▶ Exercise details
The response must contain all of the entries, each one repeated exactly.

Saved data entries:
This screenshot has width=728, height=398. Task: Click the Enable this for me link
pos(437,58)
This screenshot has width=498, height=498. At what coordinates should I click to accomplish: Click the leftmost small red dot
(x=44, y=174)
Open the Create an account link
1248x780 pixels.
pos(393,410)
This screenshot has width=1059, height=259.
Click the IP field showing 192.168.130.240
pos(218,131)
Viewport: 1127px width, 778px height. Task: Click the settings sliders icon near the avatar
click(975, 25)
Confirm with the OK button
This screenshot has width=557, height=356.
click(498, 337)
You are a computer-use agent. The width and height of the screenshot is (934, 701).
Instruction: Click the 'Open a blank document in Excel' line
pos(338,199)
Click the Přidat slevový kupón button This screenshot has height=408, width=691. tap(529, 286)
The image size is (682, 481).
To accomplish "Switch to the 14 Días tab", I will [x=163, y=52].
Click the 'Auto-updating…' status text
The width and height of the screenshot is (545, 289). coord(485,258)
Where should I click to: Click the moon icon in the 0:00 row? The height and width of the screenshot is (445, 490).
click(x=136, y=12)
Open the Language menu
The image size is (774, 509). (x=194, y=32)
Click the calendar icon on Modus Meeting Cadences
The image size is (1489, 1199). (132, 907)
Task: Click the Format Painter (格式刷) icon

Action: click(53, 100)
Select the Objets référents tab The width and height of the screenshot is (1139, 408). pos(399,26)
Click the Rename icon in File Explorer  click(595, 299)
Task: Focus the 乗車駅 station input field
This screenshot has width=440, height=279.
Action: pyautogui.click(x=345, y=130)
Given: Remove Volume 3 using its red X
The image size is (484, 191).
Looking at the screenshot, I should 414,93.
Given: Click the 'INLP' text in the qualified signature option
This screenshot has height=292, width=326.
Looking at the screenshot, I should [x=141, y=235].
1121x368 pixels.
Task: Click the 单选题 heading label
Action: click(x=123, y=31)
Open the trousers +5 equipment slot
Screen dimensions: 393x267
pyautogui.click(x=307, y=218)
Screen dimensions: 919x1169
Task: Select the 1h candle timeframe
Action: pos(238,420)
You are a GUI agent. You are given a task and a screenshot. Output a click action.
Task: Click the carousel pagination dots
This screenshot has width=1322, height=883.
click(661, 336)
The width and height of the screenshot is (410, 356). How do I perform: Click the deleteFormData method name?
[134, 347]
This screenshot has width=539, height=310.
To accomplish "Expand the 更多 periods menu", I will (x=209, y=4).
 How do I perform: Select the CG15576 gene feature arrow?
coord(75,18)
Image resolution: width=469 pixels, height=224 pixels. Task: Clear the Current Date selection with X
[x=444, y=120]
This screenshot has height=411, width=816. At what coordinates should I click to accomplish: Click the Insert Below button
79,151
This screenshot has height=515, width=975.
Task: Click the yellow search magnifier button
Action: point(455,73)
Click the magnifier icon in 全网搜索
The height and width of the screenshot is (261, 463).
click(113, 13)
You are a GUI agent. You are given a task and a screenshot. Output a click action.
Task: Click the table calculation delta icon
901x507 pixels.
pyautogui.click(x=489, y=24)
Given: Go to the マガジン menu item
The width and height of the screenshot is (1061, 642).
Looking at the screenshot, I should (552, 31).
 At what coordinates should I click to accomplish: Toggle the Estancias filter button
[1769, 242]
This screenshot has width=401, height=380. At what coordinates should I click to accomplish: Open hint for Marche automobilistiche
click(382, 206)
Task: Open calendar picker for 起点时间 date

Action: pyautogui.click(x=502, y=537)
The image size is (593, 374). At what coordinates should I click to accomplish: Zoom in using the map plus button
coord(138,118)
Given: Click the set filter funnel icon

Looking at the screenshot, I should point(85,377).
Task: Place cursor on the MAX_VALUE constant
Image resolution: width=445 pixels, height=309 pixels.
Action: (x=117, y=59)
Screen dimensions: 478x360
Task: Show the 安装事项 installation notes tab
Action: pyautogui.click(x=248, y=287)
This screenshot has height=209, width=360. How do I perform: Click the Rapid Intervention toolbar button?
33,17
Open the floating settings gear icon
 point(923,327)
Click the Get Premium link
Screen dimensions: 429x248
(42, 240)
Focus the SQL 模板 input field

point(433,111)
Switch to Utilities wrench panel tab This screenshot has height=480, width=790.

▶ Result of this exercise
This screenshot has width=728, height=398. Task: Click the Enable this for me link
pos(437,58)
This screenshot has width=498, height=498. At what coordinates should I click to accomplish: Click the leftmost small red dot
(x=44, y=174)
Open the Create an account link
1248x780 pixels.
pos(393,410)
This screenshot has width=1059, height=259.
Click the IP field showing 192.168.130.240
pos(218,131)
Viewport: 1127px width, 778px height. Task: Click the settings sliders icon near the avatar
click(975, 25)
Confirm with the OK button
This screenshot has width=557, height=356.
click(498, 337)
You are a computer-use agent. The width and height of the screenshot is (934, 701).
Instruction: Click the 'Open a blank document in Excel' line
pos(338,199)
Click the Přidat slevový kupón button This screenshot has height=408, width=691. tap(529, 286)
The image size is (682, 481).
To accomplish "Switch to the 14 Días tab", I will [x=163, y=52].
Click the 'Auto-updating…' status text
The width and height of the screenshot is (545, 289). coord(485,258)
Where should I click to: Click the moon icon in the 0:00 row? The height and width of the screenshot is (445, 490).
click(x=136, y=12)
Open the Language menu
The image size is (774, 509). (x=194, y=32)
Click the calendar icon on Modus Meeting Cadences
The image size is (1489, 1199). (132, 907)
Task: Click the Format Painter (格式刷) icon

Action: click(53, 100)
Select the Objets référents tab The width and height of the screenshot is (1139, 408). pos(399,26)
Click the Rename icon in File Explorer  click(595, 299)
Task: Focus the 乗車駅 station input field
This screenshot has width=440, height=279.
Action: pyautogui.click(x=345, y=130)
Given: Remove Volume 3 using its red X
The image size is (484, 191).
Looking at the screenshot, I should 414,93.
Given: Click the 'INLP' text in the qualified signature option
This screenshot has height=292, width=326.
Looking at the screenshot, I should [x=141, y=235].
1121x368 pixels.
Task: Click the 单选题 heading label
Action: click(x=123, y=31)
Open the trousers +5 equipment slot
Screen dimensions: 393x267
pyautogui.click(x=307, y=218)
Screen dimensions: 919x1169
Task: Select the 1h candle timeframe
Action: pos(238,420)
You are a GUI agent. You are given a task and a screenshot. Output a click action.
Task: Click the carousel pagination dots
This screenshot has width=1322, height=883.
click(661, 336)
The width and height of the screenshot is (410, 356). How do I perform: Click the deleteFormData method name?
[134, 347]
This screenshot has width=539, height=310.
To accomplish "Expand the 更多 periods menu", I will (x=209, y=4).
 How do I perform: Select the CG15576 gene feature arrow?
coord(75,18)
Image resolution: width=469 pixels, height=224 pixels. Task: Clear the Current Date selection with X
[x=444, y=120]
This screenshot has height=411, width=816. At what coordinates should I click to accomplish: Click the Insert Below button
79,151
This screenshot has height=515, width=975.
Task: Click the yellow search magnifier button
Action: point(455,73)
Click the magnifier icon in 全网搜索
The height and width of the screenshot is (261, 463).
click(113, 13)
You are a GUI agent. You are given a task and a screenshot. Output a click action.
Task: Click the table calculation delta icon
901x507 pixels.
pyautogui.click(x=489, y=24)
Given: Go to the マガジン menu item
The width and height of the screenshot is (1061, 642).
Looking at the screenshot, I should (552, 31).
 At what coordinates should I click to accomplish: Toggle the Estancias filter button
[1769, 242]
This screenshot has width=401, height=380. At what coordinates should I click to accomplish: Open hint for Marche automobilistiche
click(382, 206)
Task: Open calendar picker for 起点时间 date

Action: pyautogui.click(x=502, y=537)
The image size is (593, 374). At what coordinates should I click to accomplish: Zoom in using the map plus button
coord(138,118)
Given: Click the set filter funnel icon

Looking at the screenshot, I should point(85,377).
Task: Place cursor on the MAX_VALUE constant
Image resolution: width=445 pixels, height=309 pixels.
Action: (x=117, y=59)
Screen dimensions: 478x360
Task: Show the 安装事项 installation notes tab
Action: pyautogui.click(x=248, y=287)
This screenshot has height=209, width=360. How do I perform: Click the Rapid Intervention toolbar button?
33,17
Open the floating settings gear icon
 point(923,327)
Click the Get Premium link
Screen dimensions: 429x248
(42, 240)
Focus the SQL 模板 input field

point(433,111)
Switch to Utilities wrench panel tab This screenshot has height=480, width=790.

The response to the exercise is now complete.